Il testo del documento dell’OMS si basa sul concetto di consumo “no safe level” che non distingue tra superalcolici, vino o birra e tra consumo moderato e abuso.
Alcune delle proposte riguardano:
- aumento della tassazione;
- divieto di pubblicità, promozione, marketing di prodotti alcolici in qualsiasi forma;
- diminuzione della disponibilità di bevande alcoliche;
- obbligo di “health warning” in etichetta.
Secondo Coldiretti le proposte dell’OMS, oltre a parificare in maniera impropria l’abuso di superalcolici ed il consumo moderato e consapevole di birra e vino, colpiscono un settore strategico settore agroalimentare italiano che garantisce 12 miliardi di euro di fatturato e lavoro per 1,3 milioni di persone. Questo danno si ripercuoterebbe anche sull’export che tra l’altro, secondo le stime, quest’anno dovrebbe raggiungere il record storico di 8 miliardi di euro.
Le reazioni
“È una notizia che ci preoccupa profondamente – ha evidenziato Vittorio Cino, Direttore Generale di Federvini – riteniamo che imporre ricette di questo tipo, composte da tassazione, messaggi allarmistici e restrizioni normative, sia non solo dannoso ma del tutto inutile. I risultati sul campo, e non gli astrusi algoritmi presentati, dimostrano che il proibizionismo ha sempre fallito”.

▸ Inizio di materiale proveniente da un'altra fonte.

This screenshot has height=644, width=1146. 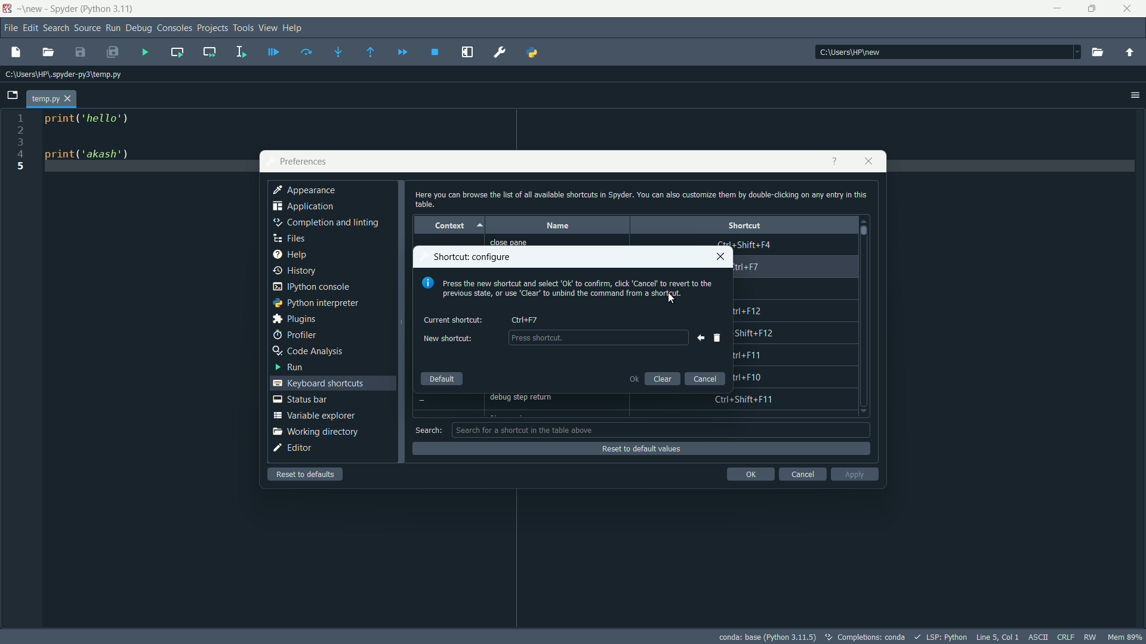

Sulla stessa linea anche il sottosegretario del Mipaaf, Francesco Battistoni che evidenzia il valore del vino anche per il settore turistico: “Dopo i tentavi di imporre in Italia il Nutriscore e altre procedure lesive dell’agroalimentare italiano – aggiunge – siamo esterrefatti dal vedere come un’Istituzione internazionale per promuovere i corretti stili di vita imponga, indiscriminatamente, un proibizionismo su larga scala non facendo alcuna distinzione di sorta, ma colpendo, invece, a 360 gradi il comparto vitivinicolo italiano. Colpire il nostro vino oltre a produrre effettivi economici negativi a livello nazionale, colpisce il nostro made in Italy, la nostra dieta mediterranea e il nostro turismo. Non a caso, ogni anno, oltre 15 milioni di enoturisti, come segnala l’Associazione nazionale Città del Vino, vengono in Italia per vivere la cultura del nostro Paese unendo le nostre unicità vitivinicole che rappresentano storia, tradizione e territorialità oltre a identificare le eccellenze provenienti dalla nostra geografia enogastronomica”.